- _What you will do_: Copy out each line of the material in which the word "arrow" can be found.

- _Excerpted records_:
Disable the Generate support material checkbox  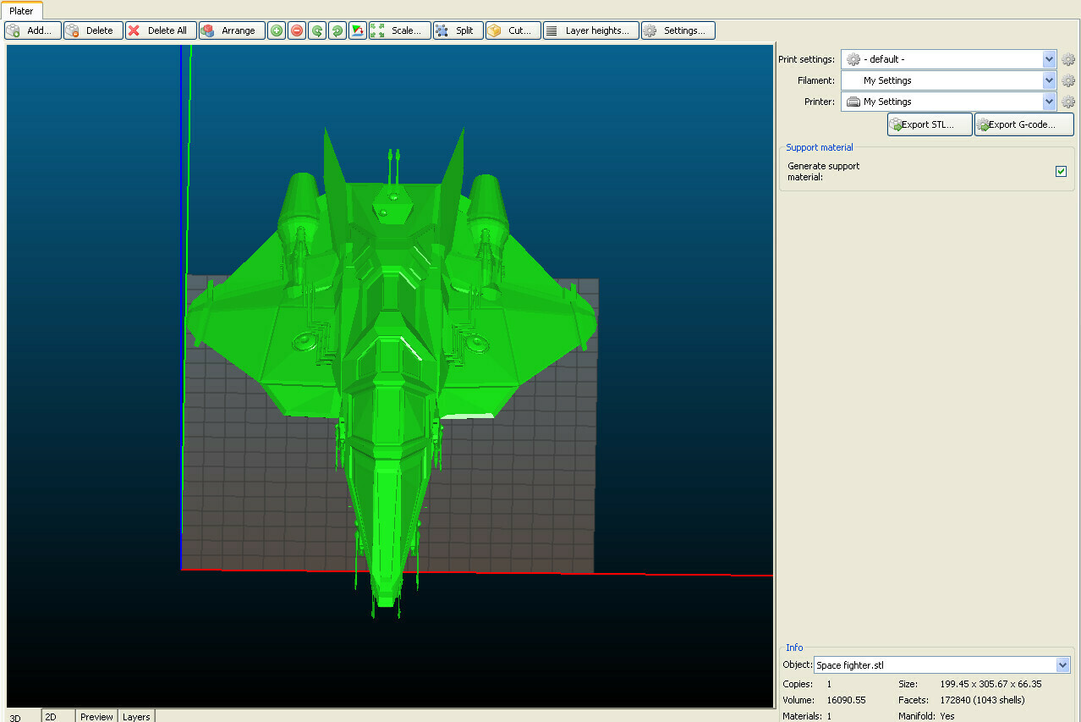coord(1061,171)
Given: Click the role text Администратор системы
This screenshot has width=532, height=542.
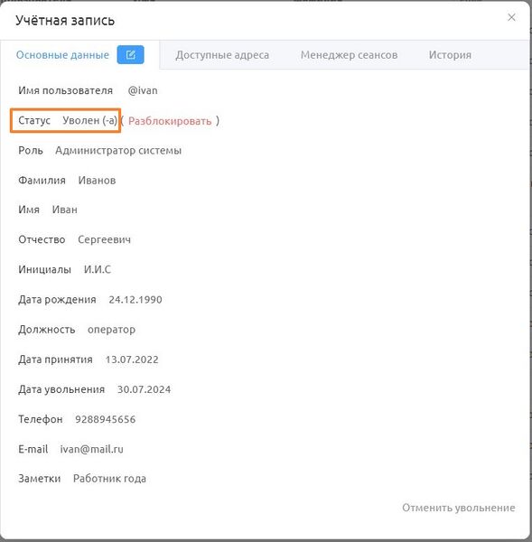Looking at the screenshot, I should point(118,150).

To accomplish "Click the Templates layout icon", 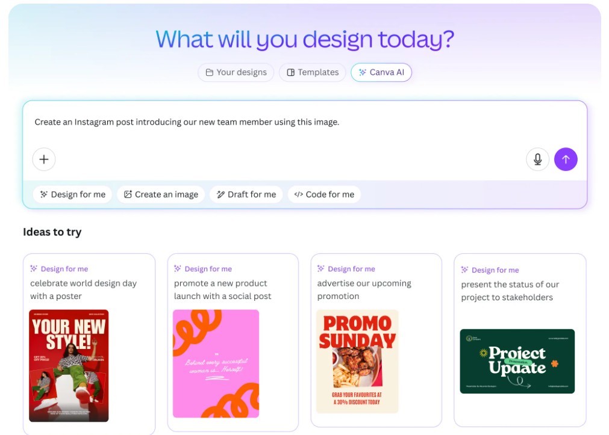I will pos(290,72).
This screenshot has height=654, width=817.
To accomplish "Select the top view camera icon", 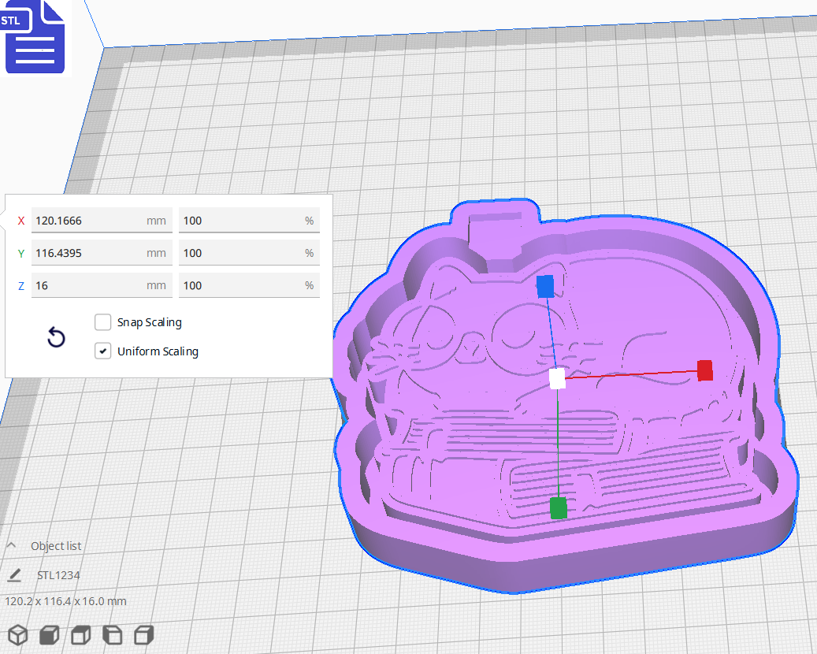I will (x=80, y=634).
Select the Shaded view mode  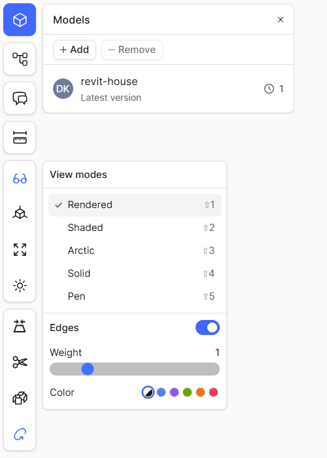tap(135, 228)
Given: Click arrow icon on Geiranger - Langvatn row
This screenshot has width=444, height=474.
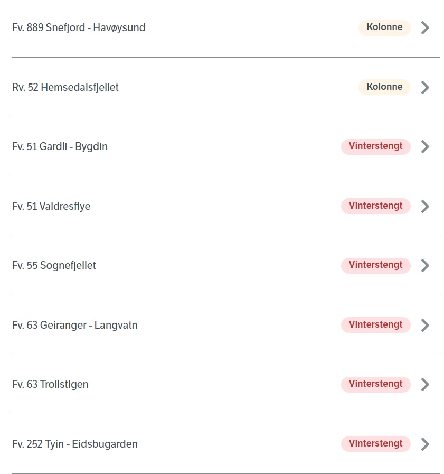Looking at the screenshot, I should 425,326.
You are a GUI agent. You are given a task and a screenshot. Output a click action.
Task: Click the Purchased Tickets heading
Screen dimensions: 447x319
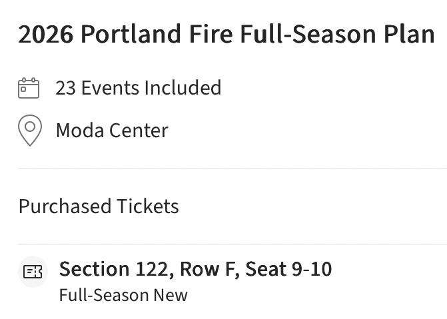click(99, 206)
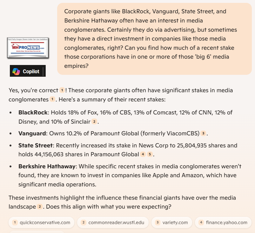Open citation 2 after "media landscape"

(x=40, y=207)
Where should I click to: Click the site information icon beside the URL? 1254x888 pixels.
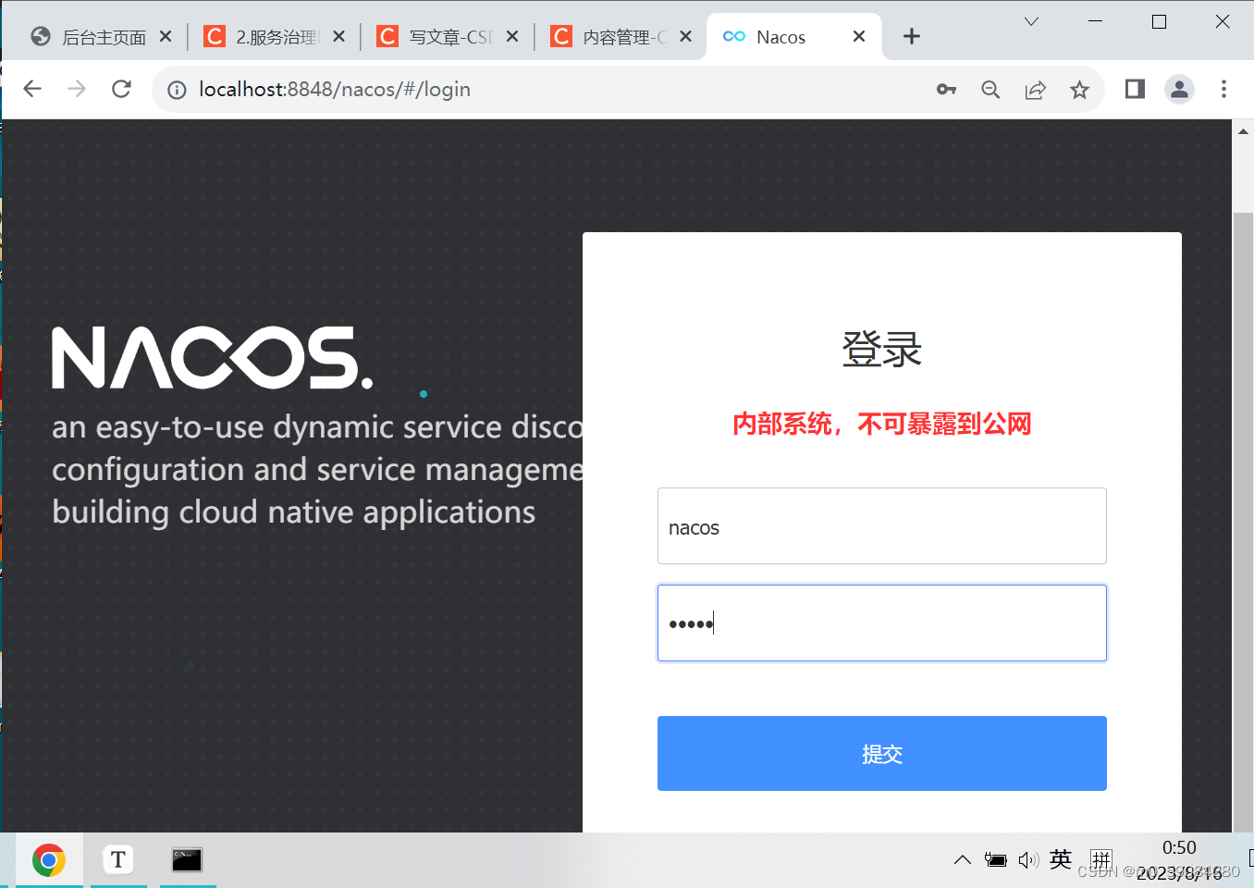(176, 89)
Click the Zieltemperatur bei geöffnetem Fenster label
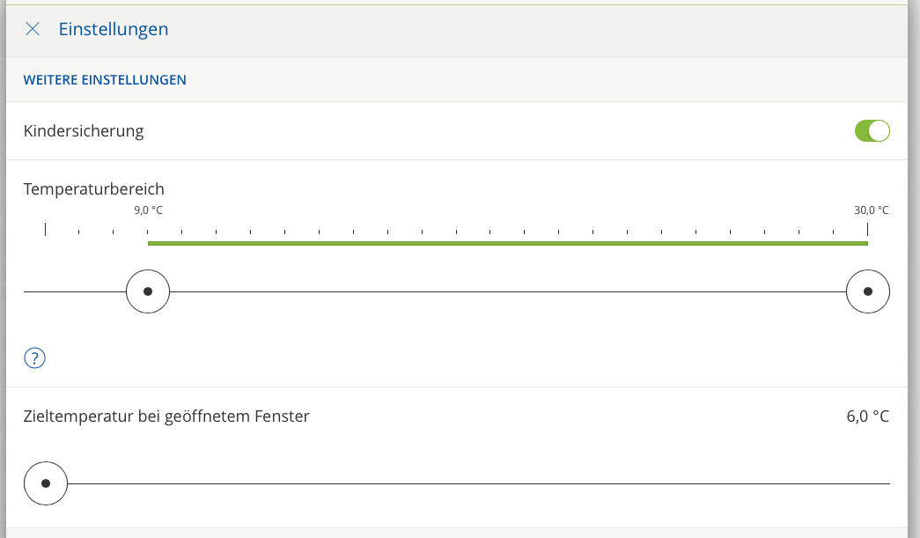 point(166,416)
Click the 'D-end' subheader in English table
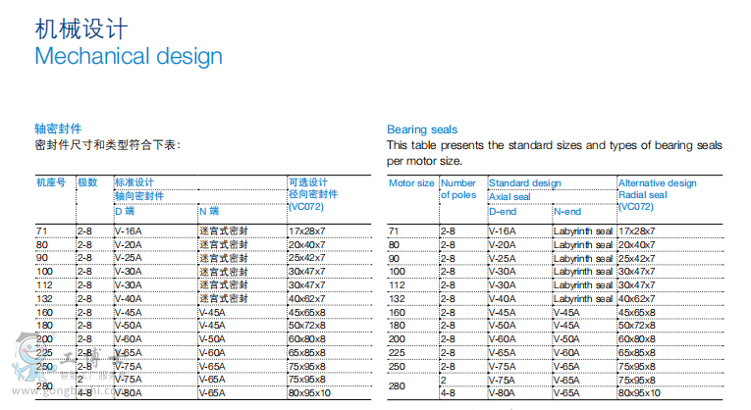 [503, 211]
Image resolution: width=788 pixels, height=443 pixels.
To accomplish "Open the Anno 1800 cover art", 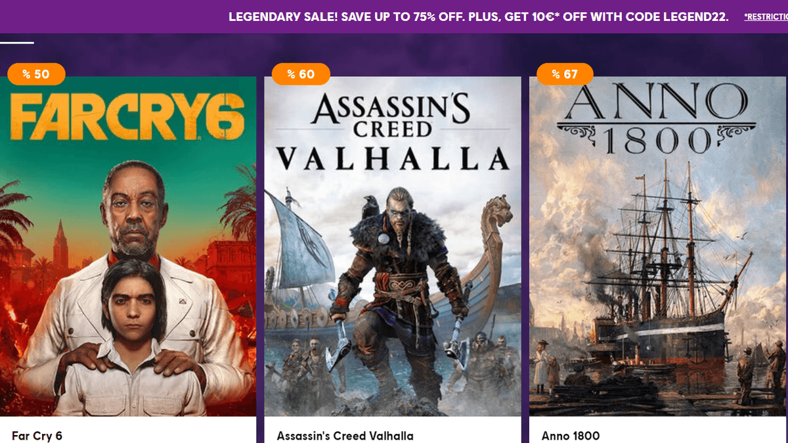I will pyautogui.click(x=659, y=246).
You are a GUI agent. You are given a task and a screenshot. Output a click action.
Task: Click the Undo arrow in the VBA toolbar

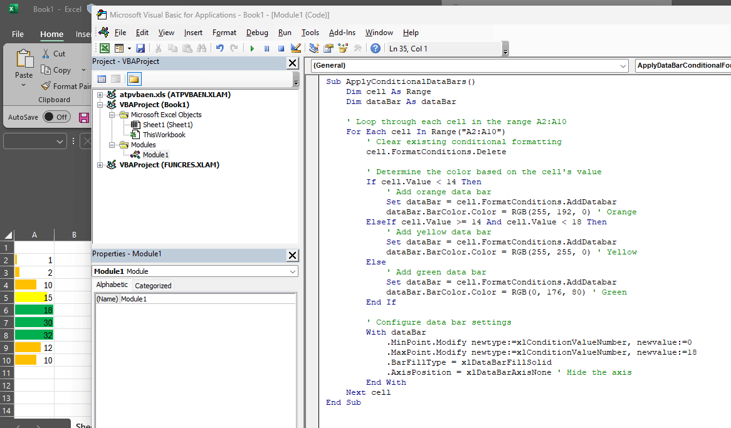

- _Written solution_:
Given: Click arrow icon on Geiranger - Langvatn row
Task: Click the Undo arrow in the VBA toolbar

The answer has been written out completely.